## Goal
Arrange the lines of the listing as a numbered list, omitting blank lines, beginning with the line that contains "Given: Open the Магазин link in header" and continuing through the line that contains "Looking at the screenshot, I should coord(149,90).".

[Rows from a dataset]
>> BEGIN
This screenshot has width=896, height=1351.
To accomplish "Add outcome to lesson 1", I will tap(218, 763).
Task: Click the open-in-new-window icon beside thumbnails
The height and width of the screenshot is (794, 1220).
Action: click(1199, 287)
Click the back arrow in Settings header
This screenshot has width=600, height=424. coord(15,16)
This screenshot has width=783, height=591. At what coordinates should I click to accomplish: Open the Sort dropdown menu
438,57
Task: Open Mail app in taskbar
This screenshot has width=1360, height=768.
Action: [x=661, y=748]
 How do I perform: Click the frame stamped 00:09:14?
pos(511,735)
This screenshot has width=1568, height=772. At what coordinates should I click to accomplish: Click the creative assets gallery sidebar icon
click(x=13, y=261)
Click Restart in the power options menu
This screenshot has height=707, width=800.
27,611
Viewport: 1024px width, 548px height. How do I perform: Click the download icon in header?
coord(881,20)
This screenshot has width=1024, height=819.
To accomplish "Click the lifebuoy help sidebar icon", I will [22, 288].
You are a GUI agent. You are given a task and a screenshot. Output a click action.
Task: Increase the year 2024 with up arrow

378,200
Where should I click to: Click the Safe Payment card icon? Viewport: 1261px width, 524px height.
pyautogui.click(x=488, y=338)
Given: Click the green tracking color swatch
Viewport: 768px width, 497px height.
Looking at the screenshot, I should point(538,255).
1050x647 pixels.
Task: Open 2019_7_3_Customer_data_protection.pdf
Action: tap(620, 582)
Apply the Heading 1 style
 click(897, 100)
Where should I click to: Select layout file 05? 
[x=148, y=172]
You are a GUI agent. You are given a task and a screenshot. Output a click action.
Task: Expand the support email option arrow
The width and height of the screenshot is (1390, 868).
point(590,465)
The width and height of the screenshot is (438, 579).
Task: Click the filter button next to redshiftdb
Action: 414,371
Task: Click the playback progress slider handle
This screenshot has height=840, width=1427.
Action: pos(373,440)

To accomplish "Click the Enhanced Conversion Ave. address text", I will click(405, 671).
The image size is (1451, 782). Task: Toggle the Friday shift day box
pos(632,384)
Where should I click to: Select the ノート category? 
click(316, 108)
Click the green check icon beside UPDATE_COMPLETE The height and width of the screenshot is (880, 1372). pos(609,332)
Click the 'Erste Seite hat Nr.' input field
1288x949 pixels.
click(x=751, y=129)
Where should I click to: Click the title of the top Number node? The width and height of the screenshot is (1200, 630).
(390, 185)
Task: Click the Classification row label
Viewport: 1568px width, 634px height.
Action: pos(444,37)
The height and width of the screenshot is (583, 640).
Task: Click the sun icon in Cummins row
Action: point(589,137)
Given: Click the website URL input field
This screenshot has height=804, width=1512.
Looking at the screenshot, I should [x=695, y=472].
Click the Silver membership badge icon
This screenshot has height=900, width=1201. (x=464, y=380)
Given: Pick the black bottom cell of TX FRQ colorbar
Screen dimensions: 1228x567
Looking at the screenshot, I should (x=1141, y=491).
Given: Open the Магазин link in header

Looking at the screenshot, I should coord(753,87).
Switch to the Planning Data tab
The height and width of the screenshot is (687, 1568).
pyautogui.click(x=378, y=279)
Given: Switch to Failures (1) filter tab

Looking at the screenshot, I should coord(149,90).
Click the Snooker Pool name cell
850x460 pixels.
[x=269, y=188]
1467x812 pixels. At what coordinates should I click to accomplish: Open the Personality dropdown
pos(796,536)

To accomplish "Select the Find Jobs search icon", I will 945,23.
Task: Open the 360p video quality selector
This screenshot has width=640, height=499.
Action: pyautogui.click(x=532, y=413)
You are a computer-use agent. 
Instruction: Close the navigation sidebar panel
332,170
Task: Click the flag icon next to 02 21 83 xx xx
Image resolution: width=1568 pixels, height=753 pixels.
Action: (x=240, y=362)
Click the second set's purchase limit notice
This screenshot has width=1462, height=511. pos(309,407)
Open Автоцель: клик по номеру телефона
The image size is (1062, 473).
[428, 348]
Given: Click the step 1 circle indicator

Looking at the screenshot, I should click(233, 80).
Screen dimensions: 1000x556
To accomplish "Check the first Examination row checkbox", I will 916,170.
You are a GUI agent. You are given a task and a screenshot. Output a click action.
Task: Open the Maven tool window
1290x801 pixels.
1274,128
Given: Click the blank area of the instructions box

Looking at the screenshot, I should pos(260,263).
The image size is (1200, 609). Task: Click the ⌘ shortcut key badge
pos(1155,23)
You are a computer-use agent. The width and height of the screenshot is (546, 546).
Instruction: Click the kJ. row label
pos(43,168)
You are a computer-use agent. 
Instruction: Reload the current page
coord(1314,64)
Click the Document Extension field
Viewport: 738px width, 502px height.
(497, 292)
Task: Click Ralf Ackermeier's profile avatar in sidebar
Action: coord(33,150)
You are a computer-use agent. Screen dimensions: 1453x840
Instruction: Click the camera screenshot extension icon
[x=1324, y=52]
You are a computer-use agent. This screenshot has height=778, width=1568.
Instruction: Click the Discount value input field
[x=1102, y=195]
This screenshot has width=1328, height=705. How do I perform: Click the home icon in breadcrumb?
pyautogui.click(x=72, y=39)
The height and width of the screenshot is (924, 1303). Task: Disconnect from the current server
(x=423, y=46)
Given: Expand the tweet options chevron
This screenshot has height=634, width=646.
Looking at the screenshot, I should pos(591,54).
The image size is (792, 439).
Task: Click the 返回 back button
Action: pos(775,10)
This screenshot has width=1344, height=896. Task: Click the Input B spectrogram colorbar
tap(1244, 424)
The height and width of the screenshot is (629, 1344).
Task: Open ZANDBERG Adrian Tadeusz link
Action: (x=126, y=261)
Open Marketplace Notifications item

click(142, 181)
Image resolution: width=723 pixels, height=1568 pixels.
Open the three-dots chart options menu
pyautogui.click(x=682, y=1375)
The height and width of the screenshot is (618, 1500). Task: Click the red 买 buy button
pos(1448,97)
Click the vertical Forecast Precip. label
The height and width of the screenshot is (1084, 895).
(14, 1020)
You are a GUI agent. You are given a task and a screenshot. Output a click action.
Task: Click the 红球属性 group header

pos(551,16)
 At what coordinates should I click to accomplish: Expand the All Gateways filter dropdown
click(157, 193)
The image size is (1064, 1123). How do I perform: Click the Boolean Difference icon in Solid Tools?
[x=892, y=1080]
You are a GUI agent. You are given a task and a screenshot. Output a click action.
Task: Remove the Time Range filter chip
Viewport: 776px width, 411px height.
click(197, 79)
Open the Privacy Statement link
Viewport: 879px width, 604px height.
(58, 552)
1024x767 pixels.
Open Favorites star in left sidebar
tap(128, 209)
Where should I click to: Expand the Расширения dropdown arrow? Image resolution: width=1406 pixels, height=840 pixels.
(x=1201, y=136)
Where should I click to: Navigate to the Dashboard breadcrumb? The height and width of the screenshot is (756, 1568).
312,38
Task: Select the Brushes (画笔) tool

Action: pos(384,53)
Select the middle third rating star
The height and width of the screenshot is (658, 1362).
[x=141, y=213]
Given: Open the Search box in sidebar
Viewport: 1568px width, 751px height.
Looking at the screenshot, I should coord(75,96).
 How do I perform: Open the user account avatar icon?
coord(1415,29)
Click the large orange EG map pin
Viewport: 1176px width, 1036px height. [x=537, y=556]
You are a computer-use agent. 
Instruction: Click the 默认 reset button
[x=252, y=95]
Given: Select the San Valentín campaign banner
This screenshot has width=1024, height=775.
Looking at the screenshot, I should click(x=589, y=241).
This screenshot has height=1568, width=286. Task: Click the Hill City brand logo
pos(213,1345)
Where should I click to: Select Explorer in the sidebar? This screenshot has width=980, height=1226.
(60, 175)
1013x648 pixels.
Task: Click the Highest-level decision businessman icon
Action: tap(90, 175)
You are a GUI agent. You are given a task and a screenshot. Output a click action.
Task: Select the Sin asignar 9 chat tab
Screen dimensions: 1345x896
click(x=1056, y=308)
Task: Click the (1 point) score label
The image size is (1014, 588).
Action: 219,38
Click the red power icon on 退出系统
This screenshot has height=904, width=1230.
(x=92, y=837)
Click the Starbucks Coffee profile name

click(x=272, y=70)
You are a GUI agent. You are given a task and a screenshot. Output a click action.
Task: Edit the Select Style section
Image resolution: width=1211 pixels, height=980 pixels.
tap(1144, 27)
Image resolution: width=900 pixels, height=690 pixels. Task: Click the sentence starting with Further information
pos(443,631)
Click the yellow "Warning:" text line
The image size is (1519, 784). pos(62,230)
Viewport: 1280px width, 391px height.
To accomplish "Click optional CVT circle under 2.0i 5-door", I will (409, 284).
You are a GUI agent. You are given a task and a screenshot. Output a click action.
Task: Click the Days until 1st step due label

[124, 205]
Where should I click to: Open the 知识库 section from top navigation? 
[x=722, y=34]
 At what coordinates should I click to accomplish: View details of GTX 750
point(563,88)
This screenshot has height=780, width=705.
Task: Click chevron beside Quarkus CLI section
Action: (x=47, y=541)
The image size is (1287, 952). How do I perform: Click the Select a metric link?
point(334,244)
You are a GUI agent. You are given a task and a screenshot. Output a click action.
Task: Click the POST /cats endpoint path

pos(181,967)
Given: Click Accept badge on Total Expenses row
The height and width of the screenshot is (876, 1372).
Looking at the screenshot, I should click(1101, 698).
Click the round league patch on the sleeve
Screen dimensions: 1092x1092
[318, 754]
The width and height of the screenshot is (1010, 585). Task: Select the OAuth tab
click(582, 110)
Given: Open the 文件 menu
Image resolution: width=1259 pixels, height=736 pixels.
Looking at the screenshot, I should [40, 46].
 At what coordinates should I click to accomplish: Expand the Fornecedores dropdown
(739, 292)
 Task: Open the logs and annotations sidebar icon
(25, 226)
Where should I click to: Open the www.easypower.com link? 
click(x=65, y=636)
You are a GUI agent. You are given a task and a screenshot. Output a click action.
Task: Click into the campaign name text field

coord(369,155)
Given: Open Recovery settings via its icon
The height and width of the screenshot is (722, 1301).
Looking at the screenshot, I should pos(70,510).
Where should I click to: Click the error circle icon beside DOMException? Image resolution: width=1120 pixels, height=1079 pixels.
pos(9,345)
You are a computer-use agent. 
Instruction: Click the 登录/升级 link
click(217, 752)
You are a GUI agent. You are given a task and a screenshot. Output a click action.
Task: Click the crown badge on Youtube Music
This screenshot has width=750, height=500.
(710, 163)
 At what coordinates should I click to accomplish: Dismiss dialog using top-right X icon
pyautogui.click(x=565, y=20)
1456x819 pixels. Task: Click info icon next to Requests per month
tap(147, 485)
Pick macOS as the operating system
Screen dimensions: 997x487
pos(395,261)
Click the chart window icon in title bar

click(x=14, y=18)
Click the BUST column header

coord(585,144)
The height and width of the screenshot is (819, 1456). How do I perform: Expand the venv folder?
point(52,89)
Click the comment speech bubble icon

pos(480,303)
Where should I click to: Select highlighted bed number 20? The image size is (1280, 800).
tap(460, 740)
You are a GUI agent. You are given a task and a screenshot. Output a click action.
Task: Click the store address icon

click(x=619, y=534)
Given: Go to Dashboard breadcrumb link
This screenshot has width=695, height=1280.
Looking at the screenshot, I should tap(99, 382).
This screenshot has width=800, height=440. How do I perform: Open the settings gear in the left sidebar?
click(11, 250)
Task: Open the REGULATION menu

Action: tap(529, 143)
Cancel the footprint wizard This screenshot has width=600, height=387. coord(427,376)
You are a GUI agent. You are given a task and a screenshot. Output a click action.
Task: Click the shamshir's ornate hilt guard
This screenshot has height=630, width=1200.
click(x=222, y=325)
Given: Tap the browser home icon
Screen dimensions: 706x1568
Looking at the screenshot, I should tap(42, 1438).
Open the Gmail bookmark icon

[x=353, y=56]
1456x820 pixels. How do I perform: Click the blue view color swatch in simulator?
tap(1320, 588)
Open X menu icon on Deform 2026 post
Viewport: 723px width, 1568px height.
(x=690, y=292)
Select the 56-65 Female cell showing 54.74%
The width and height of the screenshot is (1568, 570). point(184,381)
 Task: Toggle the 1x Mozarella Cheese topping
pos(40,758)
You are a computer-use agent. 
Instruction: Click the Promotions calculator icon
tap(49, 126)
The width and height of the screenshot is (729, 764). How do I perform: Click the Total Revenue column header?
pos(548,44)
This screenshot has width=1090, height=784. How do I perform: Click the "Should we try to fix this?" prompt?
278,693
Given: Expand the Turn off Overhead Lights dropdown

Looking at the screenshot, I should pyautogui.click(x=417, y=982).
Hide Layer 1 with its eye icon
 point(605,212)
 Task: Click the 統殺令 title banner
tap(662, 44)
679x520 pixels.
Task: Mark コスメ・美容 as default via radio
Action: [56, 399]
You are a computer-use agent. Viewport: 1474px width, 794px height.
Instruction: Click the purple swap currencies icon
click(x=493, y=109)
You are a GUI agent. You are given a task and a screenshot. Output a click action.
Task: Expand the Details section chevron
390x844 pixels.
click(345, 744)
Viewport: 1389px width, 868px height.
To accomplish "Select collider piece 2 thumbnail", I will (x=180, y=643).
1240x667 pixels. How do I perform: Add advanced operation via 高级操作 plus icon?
>> END
## Written solution
1. Given: Open the Магазин link in header
2. Looking at the screenshot, I should coord(753,87).
3. Switch to the Planning Data tab
4. The height and width of the screenshot is (687, 1568).
5. pyautogui.click(x=378, y=279)
6. Given: Switch to Failures (1) filter tab
7. Looking at the screenshot, I should coord(149,90).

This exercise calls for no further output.